AIM OF THE TASK: Change "comment bubble" to "speech bubble" in the stretch of material that opens with the line containing "The height and width of the screenshot is (1136, 640)." and closes with the line containing "Action: point(260,39)", and return only those lines with nothing else altered.
-- START DATA ROWS --
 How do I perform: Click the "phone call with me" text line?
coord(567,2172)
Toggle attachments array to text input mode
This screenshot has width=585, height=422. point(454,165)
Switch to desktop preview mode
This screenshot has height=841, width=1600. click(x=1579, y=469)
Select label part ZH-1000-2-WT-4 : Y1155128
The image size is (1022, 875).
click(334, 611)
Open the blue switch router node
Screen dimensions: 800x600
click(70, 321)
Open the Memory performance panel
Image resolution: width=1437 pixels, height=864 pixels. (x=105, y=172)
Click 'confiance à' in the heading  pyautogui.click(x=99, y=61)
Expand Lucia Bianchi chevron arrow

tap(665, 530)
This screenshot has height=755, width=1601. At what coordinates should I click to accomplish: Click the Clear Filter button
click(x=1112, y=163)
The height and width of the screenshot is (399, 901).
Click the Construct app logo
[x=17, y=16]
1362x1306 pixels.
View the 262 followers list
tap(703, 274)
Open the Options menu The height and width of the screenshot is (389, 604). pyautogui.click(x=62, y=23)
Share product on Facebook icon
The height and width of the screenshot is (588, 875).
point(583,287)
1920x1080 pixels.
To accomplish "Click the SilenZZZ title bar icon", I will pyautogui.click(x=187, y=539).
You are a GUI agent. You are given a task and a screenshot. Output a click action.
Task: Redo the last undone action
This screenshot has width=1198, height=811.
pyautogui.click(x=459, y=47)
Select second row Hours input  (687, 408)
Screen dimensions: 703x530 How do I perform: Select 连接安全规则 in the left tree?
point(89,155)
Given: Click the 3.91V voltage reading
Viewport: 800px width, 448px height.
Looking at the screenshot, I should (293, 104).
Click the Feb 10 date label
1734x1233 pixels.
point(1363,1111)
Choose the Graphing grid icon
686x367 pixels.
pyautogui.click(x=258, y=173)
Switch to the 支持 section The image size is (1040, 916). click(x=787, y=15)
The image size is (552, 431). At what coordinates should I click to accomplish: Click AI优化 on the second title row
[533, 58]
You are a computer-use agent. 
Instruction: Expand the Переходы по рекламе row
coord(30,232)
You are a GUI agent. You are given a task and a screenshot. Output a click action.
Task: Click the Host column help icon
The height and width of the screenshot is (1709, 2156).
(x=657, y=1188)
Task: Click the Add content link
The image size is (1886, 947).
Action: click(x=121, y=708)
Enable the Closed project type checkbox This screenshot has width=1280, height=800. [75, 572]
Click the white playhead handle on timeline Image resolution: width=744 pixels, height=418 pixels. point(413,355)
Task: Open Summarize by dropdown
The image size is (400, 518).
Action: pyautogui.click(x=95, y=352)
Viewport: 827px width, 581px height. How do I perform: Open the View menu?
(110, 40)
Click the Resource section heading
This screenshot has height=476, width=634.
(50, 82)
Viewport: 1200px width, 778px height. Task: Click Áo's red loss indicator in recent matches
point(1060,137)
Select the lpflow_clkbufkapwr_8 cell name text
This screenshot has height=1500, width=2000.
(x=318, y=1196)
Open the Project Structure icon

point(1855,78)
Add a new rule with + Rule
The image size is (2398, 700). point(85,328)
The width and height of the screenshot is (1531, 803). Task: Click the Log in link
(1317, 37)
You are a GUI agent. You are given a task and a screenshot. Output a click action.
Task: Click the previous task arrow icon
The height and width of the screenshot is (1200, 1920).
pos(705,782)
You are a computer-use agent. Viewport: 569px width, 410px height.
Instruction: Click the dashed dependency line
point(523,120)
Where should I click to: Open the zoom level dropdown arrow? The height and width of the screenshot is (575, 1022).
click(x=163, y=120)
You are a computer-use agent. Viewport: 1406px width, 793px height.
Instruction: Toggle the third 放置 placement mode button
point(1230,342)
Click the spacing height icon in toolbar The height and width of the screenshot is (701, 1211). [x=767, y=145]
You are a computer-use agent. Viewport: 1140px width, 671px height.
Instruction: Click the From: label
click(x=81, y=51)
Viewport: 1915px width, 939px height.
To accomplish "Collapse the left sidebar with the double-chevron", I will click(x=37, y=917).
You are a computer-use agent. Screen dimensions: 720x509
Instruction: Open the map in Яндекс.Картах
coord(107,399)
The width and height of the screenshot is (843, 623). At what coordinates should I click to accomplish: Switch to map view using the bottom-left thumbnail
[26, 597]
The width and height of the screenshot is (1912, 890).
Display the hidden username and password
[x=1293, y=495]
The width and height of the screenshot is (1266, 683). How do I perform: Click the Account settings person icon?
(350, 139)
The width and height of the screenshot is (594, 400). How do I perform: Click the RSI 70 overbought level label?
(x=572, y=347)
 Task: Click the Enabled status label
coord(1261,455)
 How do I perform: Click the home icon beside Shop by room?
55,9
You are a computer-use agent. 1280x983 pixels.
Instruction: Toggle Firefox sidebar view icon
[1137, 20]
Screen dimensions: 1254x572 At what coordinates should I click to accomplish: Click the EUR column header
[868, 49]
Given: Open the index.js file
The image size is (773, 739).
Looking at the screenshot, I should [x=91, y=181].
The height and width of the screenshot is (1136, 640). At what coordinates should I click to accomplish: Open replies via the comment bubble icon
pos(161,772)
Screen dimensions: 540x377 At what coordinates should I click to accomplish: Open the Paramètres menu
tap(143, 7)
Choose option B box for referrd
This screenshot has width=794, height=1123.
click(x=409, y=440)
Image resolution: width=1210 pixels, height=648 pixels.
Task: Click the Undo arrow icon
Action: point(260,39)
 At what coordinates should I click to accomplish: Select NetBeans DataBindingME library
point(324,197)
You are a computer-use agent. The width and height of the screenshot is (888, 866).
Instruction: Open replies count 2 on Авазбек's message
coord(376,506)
-- END DATA ROWS --
SOLUTION:
The height and width of the screenshot is (1136, 640). At what coordinates should I click to accomplish: Open replies via the speech bubble icon
pos(161,772)
Screen dimensions: 540x377 At what coordinates should I click to accomplish: Open the Paramètres menu
tap(143, 7)
Choose option B box for referrd
This screenshot has width=794, height=1123.
click(x=409, y=440)
Image resolution: width=1210 pixels, height=648 pixels.
Task: Click the Undo arrow icon
Action: point(260,39)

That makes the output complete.